No somos simples francotiradores - Alfa y Omega

Acaba de llegarme el logotipo del proyecto pastoral para el 2020 de los agustinos recoletos, orden a la que tengo el gusto de pertenecer. Y me ha encantado. En él se nos invita a ser profetas del Reino. Y serlo con los pobres, en las periferias, con los oprimidos… Ser profeta no es fácil, porque muy poquitos de los que se tomaron la tarea de serlo en serio han muerto de muerte natural. Ser profeta implica recordar, con tu propia vida, que Dios sigue esperando, sigue creyendo en su pueblo porque lo sigue amando con locura.
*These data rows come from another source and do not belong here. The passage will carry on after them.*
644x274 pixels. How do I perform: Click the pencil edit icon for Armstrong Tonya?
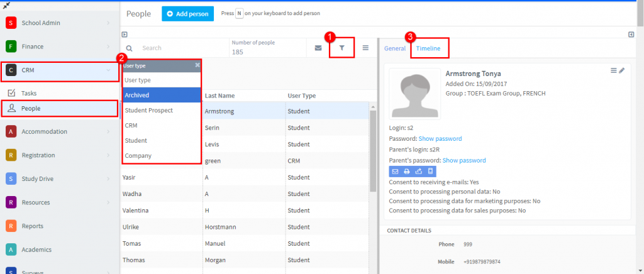coord(622,70)
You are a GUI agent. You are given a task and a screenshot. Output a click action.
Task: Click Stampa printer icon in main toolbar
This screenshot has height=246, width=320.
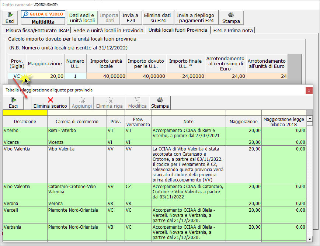[231, 17]
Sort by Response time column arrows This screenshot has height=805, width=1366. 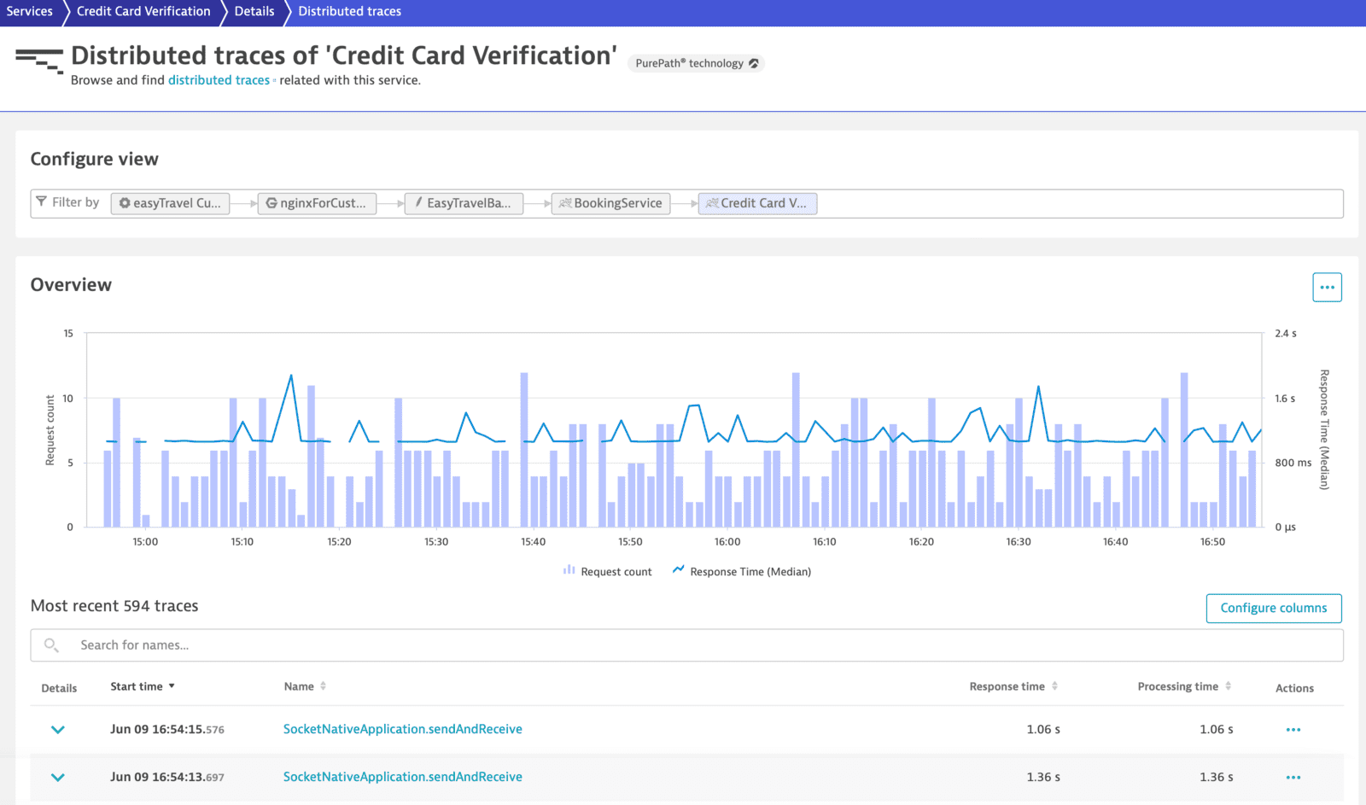click(1054, 686)
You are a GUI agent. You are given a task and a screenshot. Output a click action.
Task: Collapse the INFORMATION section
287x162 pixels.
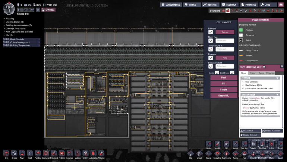277,95
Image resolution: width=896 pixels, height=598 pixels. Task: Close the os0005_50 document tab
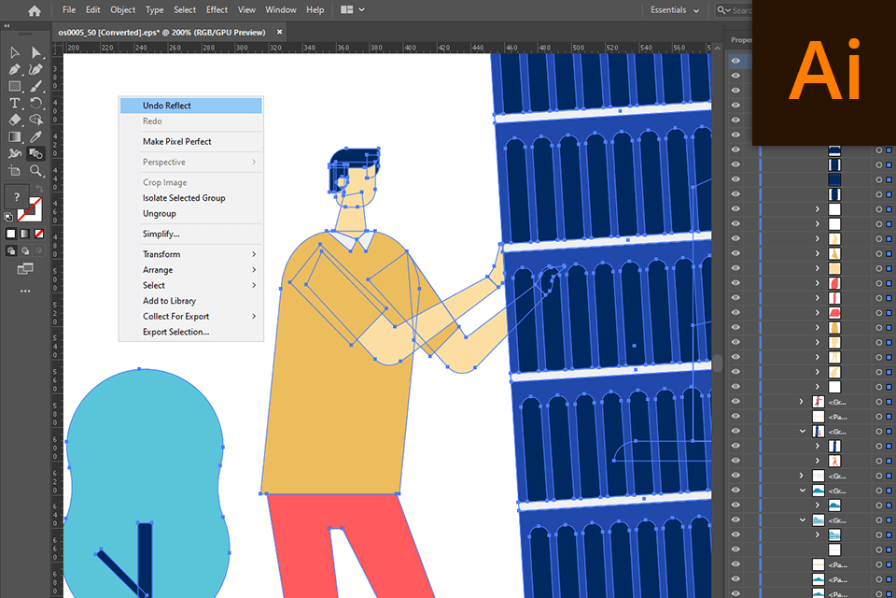[x=280, y=32]
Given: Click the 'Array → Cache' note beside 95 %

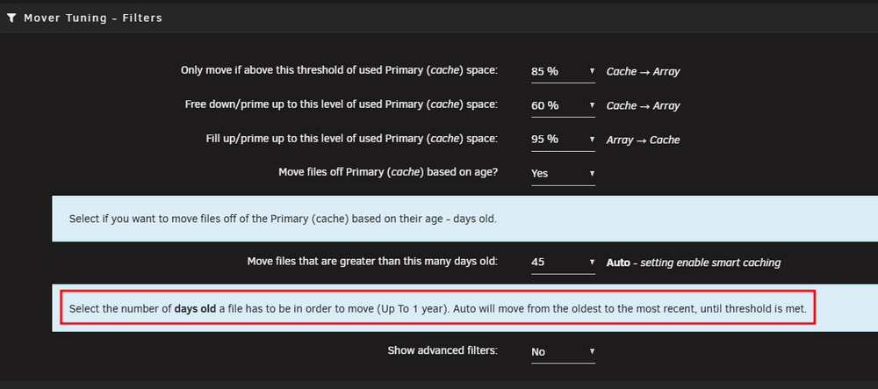Looking at the screenshot, I should [643, 140].
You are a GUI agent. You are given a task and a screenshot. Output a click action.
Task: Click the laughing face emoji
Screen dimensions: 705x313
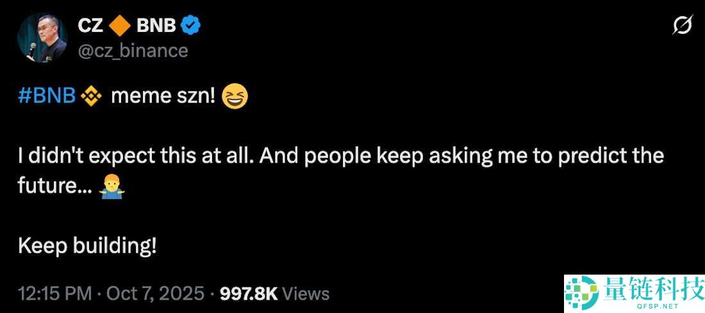click(234, 97)
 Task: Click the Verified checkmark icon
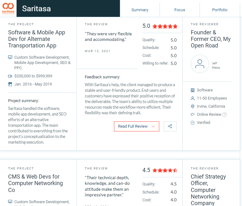193,123
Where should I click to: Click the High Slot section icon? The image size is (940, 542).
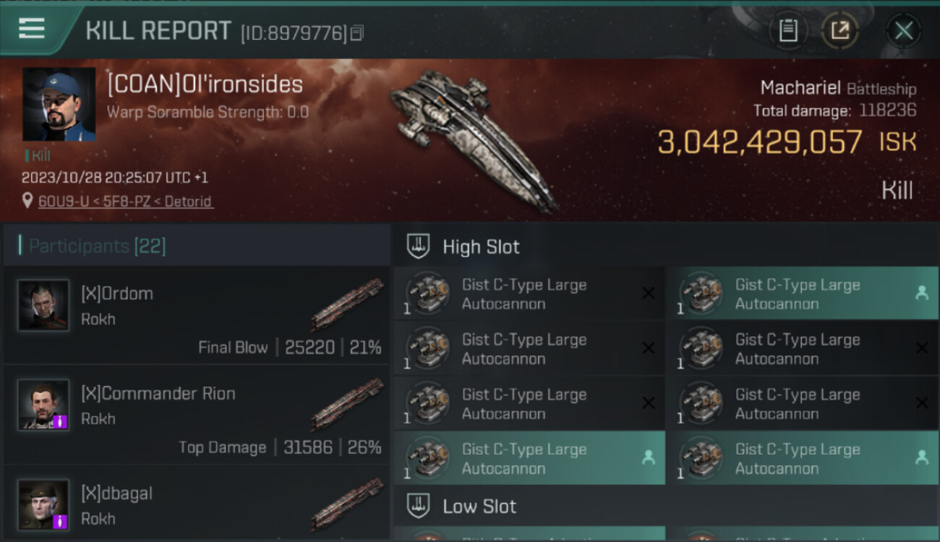pos(419,246)
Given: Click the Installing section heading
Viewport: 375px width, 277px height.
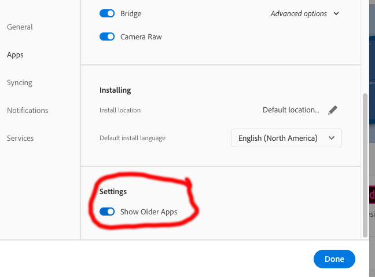Looking at the screenshot, I should (115, 90).
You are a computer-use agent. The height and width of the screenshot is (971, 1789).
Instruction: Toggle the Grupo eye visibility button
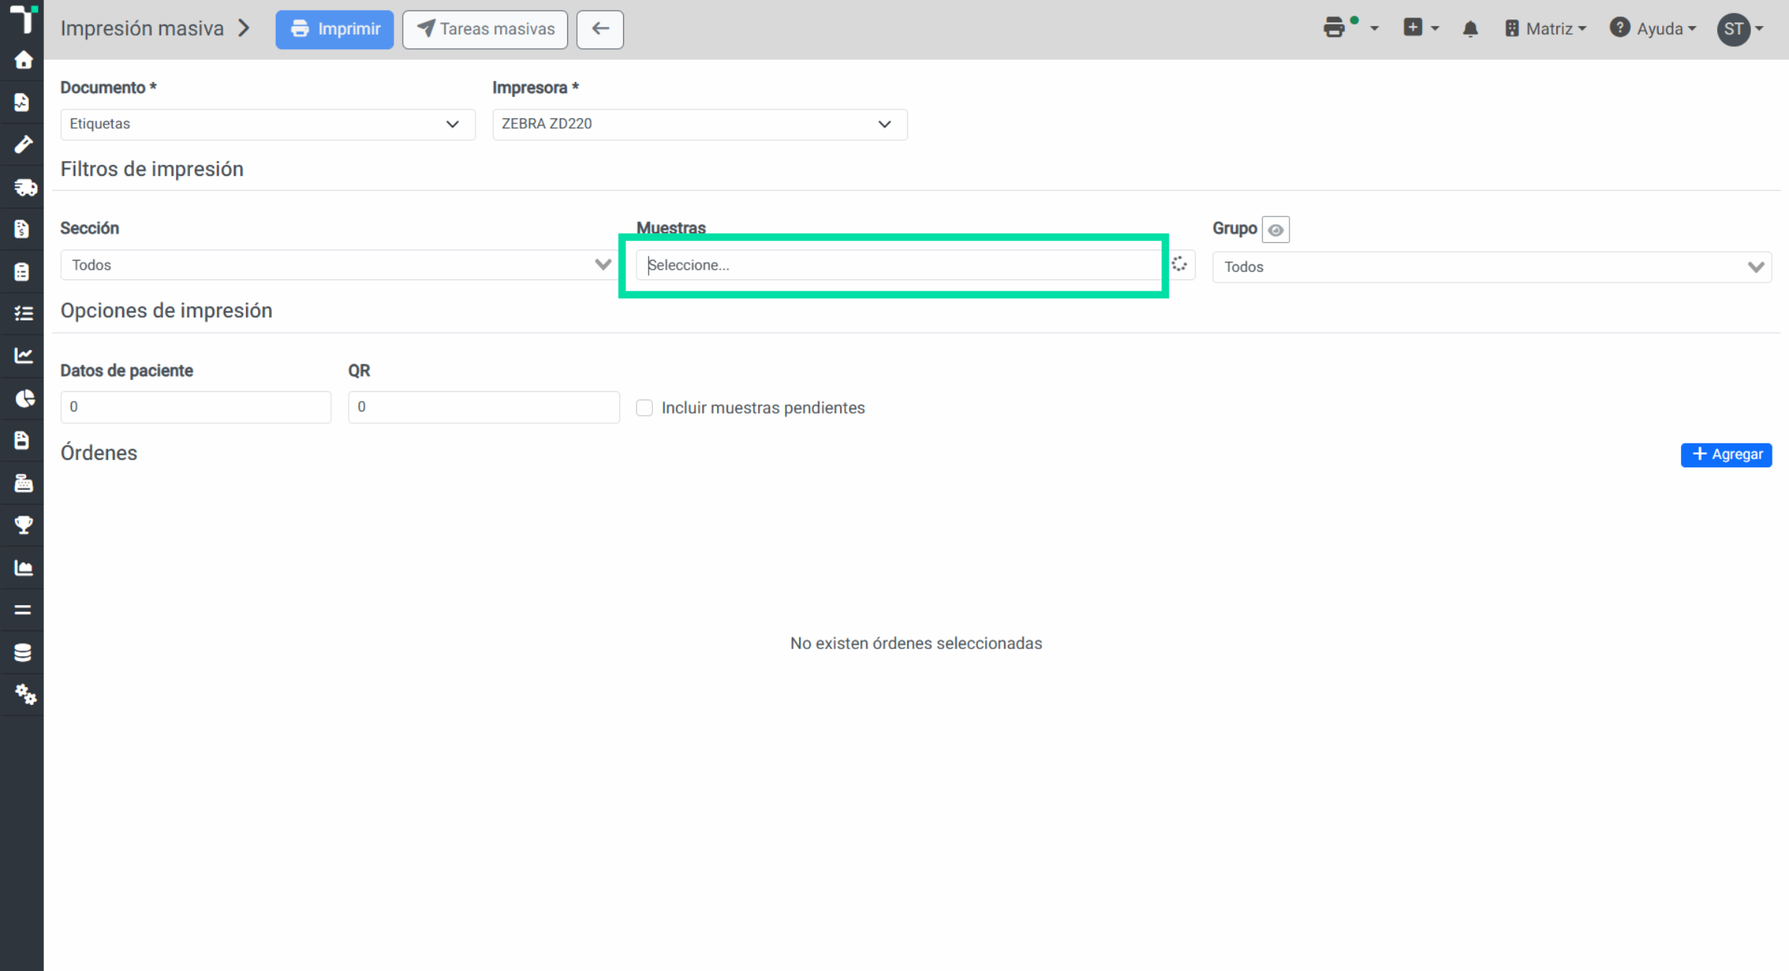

Y, sobre todo, me compromete a ser eco de las injusticias cometidas, vengan de donde vengan. Por supuesto que no es fácil. Siempre es más cómodo vivir anestesiados en nuestra zona de confort.

Aquí, en El Paso, toda opción preferencial por los pobres pasa por el compromiso con los inmigrantes. Ellos son los perseguidos, los humillados… Nuestro trabajo pastoral en la frontera tiene como denominación de origen Agustino Recoleto. Nuestra presencia intenta materializar la misión que como orden hemos aceptado, la de atender a los más pobres. Sin la Iglesia y la orden religiosa en la que servimos, se asfixiaría nuestro sentido de pertenencia y nos convertiríamos en simples francotiradores envueltos en un activismo frenético y sin sentido.

Gracias a Dios, son muchos los que han entendido que cuidar del forastero debe estar en el ADN de todo aquel que se considere cristiano. No tengo derecho a defender un discurso provida si esta defensa no abarca todas las etapas de la vida del ser humano. «Desde la concepción hasta la muerte natural», proclamaba hace unos días el presidente Donald Trump.

La cuestión es si para poseer ese derecho no es necesario pertenecer a una etnia determinada, ser de un partido político determinado, o poseer unas creencias determinadas. Lo digo porque en este rincón del mundo en el que ahora me toca vivir, cada vez es más difícil que los que son perseguidos y explotados puedan despertar un día viendo que su sueño se hizo realidad.

Debo terminar, me llaman porque a una familia de padre, madre y niño de 6 años –venían desde México D. F. en autobús para asistir a la corte que revisa su petición de asilo–, les han quitado todo su dinero en un control policial antes de cruzar, con amenaza de detenerlos si no accedían a entregarlo.

Dan ganas de decir como Mafalda, «que paren el mundo que yo me bajo». Eso, o correr a auxiliar a esa familia y convencerles de que Dios los sigue queriendo. Opto por lo segundo.